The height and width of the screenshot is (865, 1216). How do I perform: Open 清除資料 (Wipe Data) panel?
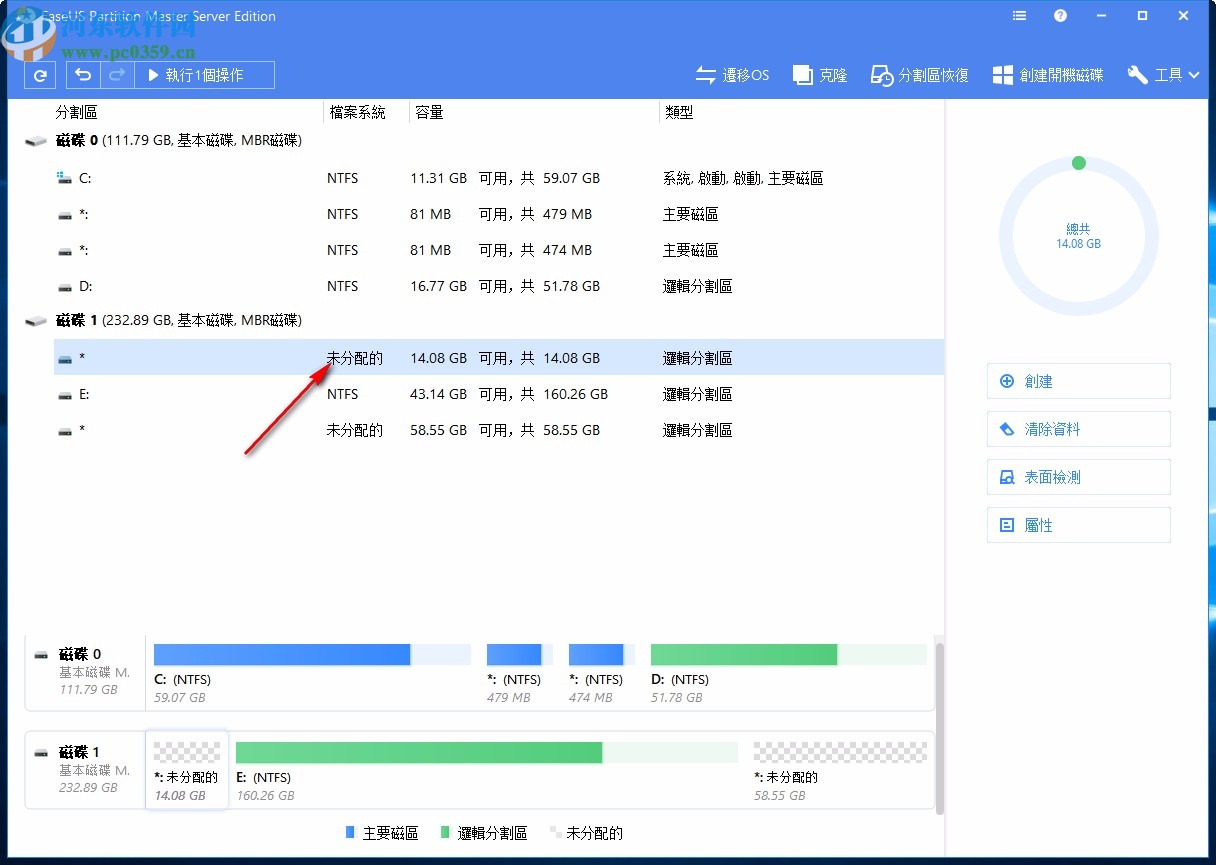[1078, 429]
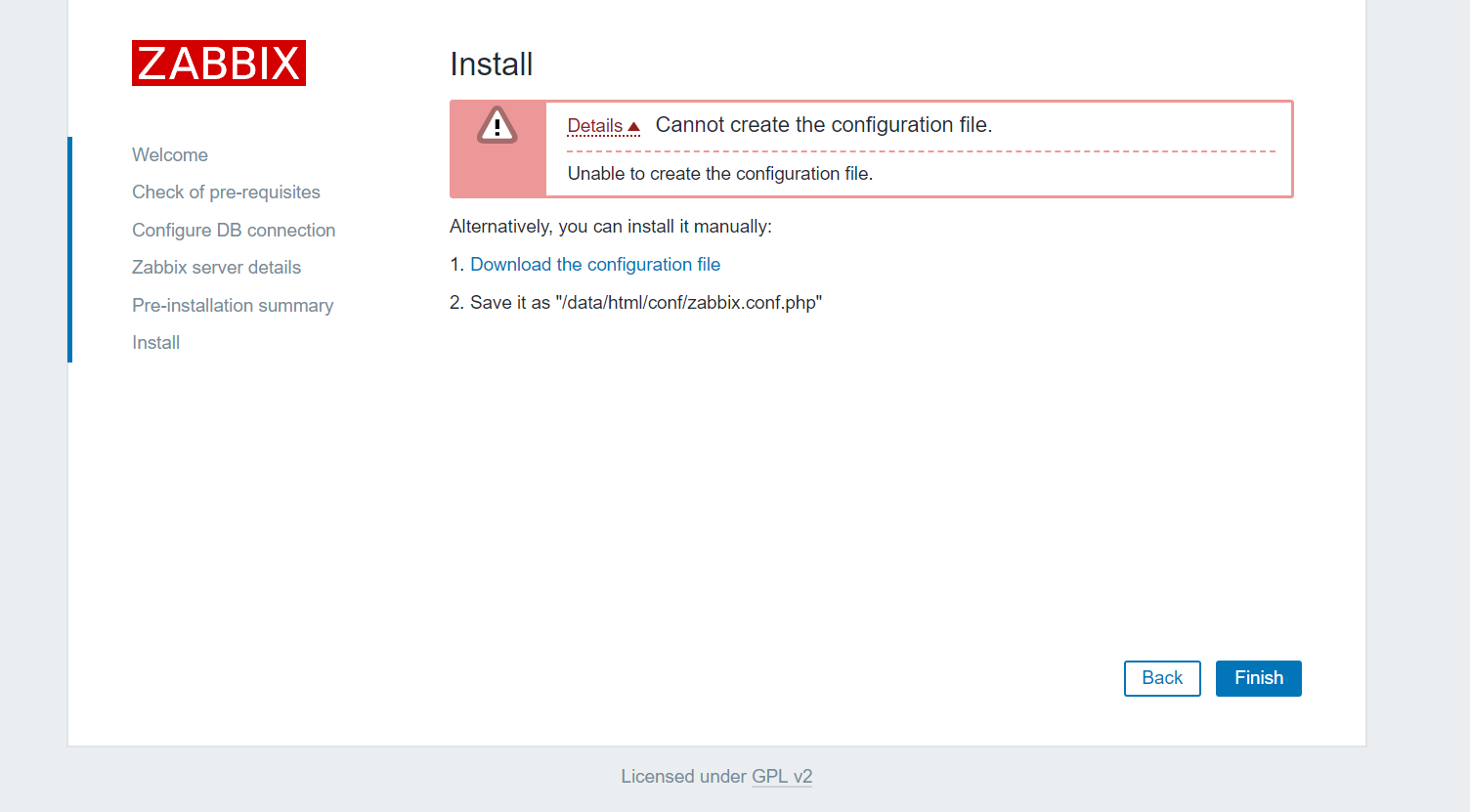This screenshot has width=1470, height=812.
Task: Collapse the Details error text link
Action: (595, 126)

⁂

### How to complete this task
Print the whole listing exactly. No pictures belong in the copy.

### Answer
The height and width of the screenshot is (865, 1216). How do I perform: Open 清除資料 (Wipe Data) panel?
[1078, 429]
This screenshot has width=1470, height=812.
Task: Collapse the Details error text link
Action: (595, 126)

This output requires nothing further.